◆ Text provided ◆
____________

In essence, the compromise bill, which was first proposed by Scandigrad and then moderated by Mcmasterdonia and Abbey Anumia, stalled on the initial question of whether The North Pacific should invade regions arbitrarily (which had prompted this debate) and simply focused on limiting the extensiveness of any such invasions. This meant that the delegate of the day, Eluvatar, was given an unclear mandate from the legislature in regards to what military policies he should authorize – he eventually pledged that he would not authorize any arbitrary invasions of founderless regions by The North Pacific Army while he was delegate, which was upheld as a pledge by his successor, McMasterdonia. In a moment of great foresight, Eluvatar’s predecessor, Evil Wolf noted that one of his fears as delegate had been that the North Pacific Army was too delegate-centric which would cause its “policies [to be] re-written following each new election”; he believed that this issue of policy inconsistency was not addressed under his term as delegate28 – it appears that The North Pacific Army Doctrine was just another continuation of this trend.

____________

◆ Tasks and exercises ◆
A: In the passage on The North Pacific's military policy debate, what did Eluvatar pledge while he was delegate?
B: Write the next part of the passage on The North Pacific's military policy debate, starting after its final sentence.

◆ Word and element locating data ◆
____________

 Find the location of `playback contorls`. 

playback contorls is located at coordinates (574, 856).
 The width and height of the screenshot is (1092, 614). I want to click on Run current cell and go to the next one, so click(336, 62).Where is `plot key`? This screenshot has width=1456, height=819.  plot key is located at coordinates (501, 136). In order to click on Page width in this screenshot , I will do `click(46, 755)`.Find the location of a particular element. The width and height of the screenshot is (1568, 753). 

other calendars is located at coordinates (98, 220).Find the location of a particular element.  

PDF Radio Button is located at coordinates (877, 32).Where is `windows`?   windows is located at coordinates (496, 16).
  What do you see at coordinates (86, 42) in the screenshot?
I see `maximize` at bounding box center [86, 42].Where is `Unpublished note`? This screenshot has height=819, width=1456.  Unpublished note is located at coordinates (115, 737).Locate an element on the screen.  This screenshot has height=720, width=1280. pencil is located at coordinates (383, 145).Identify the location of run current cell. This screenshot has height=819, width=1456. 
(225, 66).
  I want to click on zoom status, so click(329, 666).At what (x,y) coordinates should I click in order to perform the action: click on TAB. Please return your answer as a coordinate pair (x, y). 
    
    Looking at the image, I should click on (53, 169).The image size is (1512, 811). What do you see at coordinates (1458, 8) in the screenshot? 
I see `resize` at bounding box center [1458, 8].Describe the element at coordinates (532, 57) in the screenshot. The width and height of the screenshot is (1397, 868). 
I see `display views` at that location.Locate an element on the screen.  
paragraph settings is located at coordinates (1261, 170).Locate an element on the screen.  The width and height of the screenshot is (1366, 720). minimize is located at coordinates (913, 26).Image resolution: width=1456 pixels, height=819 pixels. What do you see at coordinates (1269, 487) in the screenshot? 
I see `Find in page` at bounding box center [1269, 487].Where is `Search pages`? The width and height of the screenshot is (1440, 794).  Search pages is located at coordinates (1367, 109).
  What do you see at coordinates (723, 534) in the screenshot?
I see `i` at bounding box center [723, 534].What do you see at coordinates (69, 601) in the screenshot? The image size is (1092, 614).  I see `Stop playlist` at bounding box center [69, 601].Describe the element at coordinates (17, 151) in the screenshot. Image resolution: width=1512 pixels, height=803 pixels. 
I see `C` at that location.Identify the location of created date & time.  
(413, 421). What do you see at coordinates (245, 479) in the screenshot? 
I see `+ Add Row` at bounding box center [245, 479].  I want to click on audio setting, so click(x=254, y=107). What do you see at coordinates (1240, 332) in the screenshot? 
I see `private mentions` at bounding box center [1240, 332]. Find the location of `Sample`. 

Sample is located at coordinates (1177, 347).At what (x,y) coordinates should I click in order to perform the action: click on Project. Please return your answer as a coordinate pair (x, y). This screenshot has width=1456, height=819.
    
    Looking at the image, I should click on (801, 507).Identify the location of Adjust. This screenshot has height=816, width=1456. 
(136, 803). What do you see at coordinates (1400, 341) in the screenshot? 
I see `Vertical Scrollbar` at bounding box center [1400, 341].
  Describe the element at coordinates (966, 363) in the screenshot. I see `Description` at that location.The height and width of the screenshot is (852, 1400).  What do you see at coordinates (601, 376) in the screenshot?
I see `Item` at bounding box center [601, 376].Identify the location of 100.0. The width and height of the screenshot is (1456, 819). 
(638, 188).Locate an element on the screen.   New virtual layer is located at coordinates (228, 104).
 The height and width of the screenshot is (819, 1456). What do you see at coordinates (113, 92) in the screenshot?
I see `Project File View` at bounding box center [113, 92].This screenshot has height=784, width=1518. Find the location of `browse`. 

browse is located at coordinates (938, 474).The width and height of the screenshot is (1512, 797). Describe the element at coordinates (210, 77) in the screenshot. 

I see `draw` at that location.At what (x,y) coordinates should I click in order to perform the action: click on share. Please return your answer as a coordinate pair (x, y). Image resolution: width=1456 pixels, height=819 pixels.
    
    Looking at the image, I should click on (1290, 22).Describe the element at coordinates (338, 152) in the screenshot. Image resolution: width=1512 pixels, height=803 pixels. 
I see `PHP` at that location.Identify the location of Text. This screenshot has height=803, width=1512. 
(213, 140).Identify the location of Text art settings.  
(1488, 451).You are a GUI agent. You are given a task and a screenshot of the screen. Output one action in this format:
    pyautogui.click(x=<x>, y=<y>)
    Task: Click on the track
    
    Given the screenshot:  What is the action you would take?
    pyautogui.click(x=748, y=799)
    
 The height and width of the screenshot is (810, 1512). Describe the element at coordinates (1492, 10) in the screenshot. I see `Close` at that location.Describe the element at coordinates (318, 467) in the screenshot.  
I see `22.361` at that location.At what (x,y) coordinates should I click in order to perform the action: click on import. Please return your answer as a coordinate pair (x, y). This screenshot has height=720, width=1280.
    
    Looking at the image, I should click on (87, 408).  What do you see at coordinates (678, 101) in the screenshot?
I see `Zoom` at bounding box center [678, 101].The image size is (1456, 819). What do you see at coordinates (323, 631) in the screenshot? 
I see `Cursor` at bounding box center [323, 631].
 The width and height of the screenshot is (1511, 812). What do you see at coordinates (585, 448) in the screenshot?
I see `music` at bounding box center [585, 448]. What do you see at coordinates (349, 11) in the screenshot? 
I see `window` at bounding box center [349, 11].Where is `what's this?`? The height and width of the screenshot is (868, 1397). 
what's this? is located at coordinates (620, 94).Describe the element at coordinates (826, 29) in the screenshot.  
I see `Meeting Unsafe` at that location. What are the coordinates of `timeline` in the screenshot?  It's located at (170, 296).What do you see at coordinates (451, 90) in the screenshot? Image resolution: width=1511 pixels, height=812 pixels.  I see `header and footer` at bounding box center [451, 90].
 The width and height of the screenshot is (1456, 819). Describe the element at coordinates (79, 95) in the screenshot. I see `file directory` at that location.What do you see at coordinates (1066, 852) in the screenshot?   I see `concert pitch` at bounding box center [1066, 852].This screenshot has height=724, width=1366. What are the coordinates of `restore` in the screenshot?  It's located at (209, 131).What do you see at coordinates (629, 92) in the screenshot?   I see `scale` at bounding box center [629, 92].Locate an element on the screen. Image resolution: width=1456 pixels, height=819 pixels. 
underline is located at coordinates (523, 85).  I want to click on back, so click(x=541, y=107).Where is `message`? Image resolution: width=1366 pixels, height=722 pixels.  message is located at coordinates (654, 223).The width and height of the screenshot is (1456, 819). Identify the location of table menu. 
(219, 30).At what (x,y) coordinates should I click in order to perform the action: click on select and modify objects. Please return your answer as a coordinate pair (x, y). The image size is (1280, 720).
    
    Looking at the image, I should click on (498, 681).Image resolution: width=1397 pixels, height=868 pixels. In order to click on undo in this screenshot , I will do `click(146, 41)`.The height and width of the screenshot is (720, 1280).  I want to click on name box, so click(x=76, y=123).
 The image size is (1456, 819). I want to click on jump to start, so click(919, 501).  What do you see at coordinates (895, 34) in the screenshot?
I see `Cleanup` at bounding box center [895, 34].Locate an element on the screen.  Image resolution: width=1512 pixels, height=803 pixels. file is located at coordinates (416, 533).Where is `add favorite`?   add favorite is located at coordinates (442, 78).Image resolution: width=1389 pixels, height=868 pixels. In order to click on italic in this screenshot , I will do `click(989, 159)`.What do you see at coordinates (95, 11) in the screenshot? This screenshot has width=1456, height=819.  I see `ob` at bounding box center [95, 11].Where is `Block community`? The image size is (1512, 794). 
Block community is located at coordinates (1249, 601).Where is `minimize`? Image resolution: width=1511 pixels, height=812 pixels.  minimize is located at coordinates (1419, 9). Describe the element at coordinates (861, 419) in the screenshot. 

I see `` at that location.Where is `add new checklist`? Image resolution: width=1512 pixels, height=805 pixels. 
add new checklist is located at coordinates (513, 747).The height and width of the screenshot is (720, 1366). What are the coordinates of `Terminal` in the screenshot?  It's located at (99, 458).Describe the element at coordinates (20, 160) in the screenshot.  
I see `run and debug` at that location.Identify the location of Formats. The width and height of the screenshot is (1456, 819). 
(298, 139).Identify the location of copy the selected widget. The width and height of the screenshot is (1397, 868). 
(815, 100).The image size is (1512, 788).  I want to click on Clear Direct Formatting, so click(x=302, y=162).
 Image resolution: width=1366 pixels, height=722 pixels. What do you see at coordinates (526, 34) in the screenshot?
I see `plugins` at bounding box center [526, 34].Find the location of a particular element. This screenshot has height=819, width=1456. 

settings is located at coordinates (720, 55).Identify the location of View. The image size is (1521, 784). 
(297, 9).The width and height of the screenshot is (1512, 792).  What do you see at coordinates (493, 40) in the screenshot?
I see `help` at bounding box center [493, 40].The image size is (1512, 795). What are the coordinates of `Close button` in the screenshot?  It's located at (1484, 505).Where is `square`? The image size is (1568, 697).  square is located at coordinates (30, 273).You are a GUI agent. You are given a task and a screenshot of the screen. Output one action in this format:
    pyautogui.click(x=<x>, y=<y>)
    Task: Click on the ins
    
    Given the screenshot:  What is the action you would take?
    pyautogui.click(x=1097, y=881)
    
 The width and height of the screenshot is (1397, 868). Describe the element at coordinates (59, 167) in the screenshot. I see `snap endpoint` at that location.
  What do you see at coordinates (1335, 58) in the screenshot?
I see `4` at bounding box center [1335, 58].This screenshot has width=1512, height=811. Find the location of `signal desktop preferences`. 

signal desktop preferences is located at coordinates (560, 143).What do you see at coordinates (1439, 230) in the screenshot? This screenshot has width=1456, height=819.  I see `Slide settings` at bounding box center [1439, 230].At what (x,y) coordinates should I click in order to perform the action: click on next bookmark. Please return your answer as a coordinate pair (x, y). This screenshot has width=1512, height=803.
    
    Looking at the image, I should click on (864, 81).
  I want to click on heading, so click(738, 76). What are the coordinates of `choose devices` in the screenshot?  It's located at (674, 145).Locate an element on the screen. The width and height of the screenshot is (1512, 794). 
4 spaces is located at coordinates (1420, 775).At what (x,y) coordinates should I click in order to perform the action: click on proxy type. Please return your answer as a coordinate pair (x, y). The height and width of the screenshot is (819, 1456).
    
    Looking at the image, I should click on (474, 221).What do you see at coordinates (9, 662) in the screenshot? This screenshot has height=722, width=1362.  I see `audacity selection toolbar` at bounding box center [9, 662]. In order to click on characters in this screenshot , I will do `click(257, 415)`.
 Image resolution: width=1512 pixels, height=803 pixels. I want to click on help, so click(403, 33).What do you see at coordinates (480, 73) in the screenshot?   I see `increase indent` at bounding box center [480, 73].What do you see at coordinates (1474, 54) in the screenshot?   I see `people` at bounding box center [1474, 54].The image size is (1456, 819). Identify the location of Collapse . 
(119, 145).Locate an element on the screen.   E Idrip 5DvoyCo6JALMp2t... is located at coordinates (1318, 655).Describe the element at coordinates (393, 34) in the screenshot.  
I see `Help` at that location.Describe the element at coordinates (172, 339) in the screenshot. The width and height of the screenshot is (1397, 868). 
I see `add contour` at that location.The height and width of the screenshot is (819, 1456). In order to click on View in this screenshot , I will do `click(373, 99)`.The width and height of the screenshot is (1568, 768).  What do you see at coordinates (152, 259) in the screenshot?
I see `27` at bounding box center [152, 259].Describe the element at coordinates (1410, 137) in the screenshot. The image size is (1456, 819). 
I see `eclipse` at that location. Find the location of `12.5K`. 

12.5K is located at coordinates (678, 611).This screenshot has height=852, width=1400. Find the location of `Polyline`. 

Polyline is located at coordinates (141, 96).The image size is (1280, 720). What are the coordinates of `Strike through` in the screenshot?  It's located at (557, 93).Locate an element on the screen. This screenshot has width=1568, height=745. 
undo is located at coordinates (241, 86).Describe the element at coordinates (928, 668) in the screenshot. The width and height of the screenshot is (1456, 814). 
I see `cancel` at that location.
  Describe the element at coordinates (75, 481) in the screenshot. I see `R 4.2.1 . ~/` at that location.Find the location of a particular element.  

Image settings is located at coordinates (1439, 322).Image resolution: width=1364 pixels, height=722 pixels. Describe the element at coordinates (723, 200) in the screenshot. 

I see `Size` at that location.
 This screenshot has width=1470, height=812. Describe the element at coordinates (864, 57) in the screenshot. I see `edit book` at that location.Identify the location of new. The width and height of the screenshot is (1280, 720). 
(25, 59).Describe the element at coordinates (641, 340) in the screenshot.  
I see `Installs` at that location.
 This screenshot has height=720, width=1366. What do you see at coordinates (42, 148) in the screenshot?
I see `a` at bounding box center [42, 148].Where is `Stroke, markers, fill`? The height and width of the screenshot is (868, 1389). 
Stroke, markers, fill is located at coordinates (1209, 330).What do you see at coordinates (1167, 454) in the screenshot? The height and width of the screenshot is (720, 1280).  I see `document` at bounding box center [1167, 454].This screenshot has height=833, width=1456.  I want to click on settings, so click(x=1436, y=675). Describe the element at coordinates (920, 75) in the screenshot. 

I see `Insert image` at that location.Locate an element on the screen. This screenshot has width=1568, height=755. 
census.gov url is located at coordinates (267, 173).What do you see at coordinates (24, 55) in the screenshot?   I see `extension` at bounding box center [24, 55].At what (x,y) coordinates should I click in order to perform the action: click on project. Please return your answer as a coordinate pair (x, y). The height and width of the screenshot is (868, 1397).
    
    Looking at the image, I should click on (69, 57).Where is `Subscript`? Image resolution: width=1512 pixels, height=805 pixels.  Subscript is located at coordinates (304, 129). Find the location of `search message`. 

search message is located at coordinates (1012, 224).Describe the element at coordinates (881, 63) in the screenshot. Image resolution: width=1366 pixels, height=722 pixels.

____________

◆ Responses per task ◆
A: He pledged not to authorize any arbitrary invasions of founderless regions by The North Pacific Army while he was delegate.

B:
Flemingovia notes that in the 2003-04 era of The North Pacific “there was no debate and no question – [the identity of The North Pacific] was […] a defender feeder with a defender army” and “with a clear identity and purpose came a vibrancy”.29 In a private interview, Ananke agreed with Flemingovia’s comments and argued that there just was not “the same atmosphere of consensus “ after the 2003-04 era, especially since the defender identity had given the region a clear purpose. Ananke notes how The Twoslit Experiment organized the original North Pacific Army and remains grateful that he got her involved with the region and the defense of other regions. But this clear identity and purpose has been shattered and what it has been replaced with is ambiguousness.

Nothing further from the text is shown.